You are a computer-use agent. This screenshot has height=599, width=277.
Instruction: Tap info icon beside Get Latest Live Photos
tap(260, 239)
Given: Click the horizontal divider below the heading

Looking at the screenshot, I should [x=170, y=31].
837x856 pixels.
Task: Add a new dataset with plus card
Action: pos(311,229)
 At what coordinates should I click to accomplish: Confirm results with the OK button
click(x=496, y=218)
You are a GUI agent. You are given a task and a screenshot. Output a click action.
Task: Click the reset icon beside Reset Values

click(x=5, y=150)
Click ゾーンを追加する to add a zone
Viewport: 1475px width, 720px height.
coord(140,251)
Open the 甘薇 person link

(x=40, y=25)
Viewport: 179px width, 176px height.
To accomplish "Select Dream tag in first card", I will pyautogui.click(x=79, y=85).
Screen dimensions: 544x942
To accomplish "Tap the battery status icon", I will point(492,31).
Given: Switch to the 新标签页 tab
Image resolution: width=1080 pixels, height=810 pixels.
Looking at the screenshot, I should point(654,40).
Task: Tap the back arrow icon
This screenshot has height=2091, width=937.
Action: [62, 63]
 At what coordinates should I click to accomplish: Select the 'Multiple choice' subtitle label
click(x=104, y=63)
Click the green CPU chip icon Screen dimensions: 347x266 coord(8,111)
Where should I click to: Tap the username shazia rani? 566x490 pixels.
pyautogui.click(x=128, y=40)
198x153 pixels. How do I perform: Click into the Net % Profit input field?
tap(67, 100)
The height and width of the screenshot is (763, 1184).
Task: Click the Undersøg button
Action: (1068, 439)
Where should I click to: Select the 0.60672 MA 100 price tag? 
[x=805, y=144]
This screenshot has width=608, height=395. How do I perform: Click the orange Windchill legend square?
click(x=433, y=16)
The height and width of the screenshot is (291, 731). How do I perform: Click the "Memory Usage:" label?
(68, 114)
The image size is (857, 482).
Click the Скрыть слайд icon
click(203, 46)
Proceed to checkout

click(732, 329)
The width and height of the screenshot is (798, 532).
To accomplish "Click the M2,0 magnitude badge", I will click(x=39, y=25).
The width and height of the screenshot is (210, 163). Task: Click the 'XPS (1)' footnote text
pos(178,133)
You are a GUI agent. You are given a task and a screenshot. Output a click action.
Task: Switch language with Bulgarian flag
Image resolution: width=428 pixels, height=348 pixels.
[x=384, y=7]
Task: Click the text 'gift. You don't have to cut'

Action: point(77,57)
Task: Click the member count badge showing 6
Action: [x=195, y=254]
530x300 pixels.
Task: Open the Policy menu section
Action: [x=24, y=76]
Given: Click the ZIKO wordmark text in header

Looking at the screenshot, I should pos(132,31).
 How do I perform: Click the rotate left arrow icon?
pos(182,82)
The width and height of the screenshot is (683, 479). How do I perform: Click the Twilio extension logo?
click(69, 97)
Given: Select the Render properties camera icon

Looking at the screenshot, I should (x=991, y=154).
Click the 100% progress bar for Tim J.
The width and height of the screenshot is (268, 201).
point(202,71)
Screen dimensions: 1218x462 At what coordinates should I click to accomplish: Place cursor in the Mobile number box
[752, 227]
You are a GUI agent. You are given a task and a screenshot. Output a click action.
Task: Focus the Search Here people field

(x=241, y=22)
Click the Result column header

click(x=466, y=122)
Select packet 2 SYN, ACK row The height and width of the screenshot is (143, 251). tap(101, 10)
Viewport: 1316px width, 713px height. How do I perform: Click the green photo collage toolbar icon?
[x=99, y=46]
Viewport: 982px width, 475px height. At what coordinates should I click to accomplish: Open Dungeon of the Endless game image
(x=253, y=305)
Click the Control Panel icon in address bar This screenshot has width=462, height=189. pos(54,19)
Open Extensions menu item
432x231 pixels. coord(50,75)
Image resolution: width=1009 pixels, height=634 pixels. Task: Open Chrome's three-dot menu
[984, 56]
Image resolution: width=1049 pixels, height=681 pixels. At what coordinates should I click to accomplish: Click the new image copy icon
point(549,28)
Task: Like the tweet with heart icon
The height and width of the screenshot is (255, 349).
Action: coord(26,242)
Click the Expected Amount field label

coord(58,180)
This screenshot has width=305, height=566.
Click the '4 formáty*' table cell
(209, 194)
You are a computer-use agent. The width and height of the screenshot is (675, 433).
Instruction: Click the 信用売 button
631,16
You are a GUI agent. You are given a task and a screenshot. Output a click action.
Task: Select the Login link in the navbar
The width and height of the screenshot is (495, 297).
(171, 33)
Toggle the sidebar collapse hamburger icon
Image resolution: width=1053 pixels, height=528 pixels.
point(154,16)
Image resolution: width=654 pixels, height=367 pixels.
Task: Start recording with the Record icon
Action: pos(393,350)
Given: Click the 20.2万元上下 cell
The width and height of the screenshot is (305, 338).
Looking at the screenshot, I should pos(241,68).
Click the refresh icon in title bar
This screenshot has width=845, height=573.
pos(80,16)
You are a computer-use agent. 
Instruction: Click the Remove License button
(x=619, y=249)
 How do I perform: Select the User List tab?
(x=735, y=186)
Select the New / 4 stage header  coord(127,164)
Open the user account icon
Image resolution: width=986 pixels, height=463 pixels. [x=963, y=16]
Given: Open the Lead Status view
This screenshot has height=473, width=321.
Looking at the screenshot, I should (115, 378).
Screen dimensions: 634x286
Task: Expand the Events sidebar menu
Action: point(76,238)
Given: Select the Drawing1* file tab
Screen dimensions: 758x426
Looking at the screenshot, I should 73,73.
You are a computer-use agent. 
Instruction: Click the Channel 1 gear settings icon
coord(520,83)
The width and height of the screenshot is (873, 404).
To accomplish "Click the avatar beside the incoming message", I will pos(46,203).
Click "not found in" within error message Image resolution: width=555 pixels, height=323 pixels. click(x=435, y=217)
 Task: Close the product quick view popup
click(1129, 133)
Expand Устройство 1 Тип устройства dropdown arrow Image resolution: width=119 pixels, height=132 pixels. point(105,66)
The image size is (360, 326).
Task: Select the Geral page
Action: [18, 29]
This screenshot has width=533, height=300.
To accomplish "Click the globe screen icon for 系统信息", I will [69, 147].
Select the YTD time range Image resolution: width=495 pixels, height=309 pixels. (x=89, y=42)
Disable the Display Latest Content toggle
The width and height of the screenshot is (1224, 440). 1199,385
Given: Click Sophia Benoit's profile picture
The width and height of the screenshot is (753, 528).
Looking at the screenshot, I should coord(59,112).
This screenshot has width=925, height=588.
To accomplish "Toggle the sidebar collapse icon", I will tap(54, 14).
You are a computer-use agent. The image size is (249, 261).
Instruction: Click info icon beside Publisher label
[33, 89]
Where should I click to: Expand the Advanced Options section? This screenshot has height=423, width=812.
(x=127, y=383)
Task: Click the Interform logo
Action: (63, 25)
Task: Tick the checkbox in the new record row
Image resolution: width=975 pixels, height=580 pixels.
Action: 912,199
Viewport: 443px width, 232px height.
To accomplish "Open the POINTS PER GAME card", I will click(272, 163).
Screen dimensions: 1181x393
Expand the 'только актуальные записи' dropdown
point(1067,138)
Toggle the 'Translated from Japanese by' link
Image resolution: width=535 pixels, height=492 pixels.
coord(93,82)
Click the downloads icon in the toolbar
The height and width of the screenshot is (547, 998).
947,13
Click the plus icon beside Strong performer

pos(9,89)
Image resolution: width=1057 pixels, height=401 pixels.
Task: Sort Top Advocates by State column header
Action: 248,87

**WHAT IS BEING ASKED:**
Where the word "computer" shows up in a line of the listing, return that line.

**THE COMPLETED TASK:**
You are a computer-use agent. This screenshot has height=599, width=277.
You are a computer-use agent. The width and height of the screenshot is (675, 433).
You are a computer-use agent. 
You are a computer-use agent. 
You are a computer-use agent. The image size is (249, 261).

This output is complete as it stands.